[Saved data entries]
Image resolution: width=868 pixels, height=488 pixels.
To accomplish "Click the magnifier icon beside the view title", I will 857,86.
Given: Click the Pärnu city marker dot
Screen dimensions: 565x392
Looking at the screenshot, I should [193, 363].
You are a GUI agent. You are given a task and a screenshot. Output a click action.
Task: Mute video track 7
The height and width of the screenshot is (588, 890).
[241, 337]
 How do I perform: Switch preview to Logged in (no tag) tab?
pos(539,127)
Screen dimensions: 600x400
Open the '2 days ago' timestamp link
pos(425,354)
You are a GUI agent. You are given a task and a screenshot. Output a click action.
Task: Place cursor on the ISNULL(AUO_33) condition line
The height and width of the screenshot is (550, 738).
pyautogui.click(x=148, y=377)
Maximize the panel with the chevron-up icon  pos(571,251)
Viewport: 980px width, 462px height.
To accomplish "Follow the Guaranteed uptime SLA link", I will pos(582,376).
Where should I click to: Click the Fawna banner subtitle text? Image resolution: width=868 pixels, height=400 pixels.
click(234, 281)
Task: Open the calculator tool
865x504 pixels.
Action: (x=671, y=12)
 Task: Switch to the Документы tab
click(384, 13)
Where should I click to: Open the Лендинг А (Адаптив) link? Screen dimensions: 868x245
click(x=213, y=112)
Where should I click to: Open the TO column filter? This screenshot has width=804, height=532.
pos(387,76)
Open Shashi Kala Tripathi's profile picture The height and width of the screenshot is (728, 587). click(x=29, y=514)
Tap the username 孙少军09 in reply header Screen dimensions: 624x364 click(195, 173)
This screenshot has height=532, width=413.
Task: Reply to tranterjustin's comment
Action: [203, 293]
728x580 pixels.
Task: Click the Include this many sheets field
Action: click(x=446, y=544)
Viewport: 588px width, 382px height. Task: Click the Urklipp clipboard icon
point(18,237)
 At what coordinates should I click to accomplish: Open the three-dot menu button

_Problem to solve_
Each of the records above is to be copied exactly.

_Solution_
Image resolution: width=868 pixels, height=488 pixels.
To accomplish "Click the magnifier icon beside the view title", I will 857,86.
Given: Click the Pärnu city marker dot
Screen dimensions: 565x392
Looking at the screenshot, I should [193, 363].
You are a GUI agent. You are given a task and a screenshot. Output a click action.
Task: Mute video track 7
The height and width of the screenshot is (588, 890).
[241, 337]
 How do I perform: Switch preview to Logged in (no tag) tab?
pos(539,127)
Screen dimensions: 600x400
Open the '2 days ago' timestamp link
pos(425,354)
You are a GUI agent. You are given a task and a screenshot. Output a click action.
Task: Place cursor on the ISNULL(AUO_33) condition line
The height and width of the screenshot is (550, 738).
pyautogui.click(x=148, y=377)
Maximize the panel with the chevron-up icon  pos(571,251)
Viewport: 980px width, 462px height.
To accomplish "Follow the Guaranteed uptime SLA link", I will pos(582,376).
Where should I click to: Click the Fawna banner subtitle text? Image resolution: width=868 pixels, height=400 pixels.
click(234, 281)
Task: Open the calculator tool
865x504 pixels.
Action: (x=671, y=12)
 Task: Switch to the Документы tab
click(384, 13)
Where should I click to: Open the Лендинг А (Адаптив) link? Screen dimensions: 868x245
click(x=213, y=112)
Where should I click to: Open the TO column filter? This screenshot has width=804, height=532.
pos(387,76)
Open Shashi Kala Tripathi's profile picture The height and width of the screenshot is (728, 587). click(x=29, y=514)
Tap the username 孙少军09 in reply header Screen dimensions: 624x364 click(195, 173)
This screenshot has height=532, width=413.
Task: Reply to tranterjustin's comment
Action: [203, 293]
728x580 pixels.
Task: Click the Include this many sheets field
Action: click(x=446, y=544)
Viewport: 588px width, 382px height. Task: Click the Urklipp clipboard icon
point(18,237)
 At what coordinates should I click to accomplish: Open the three-dot menu button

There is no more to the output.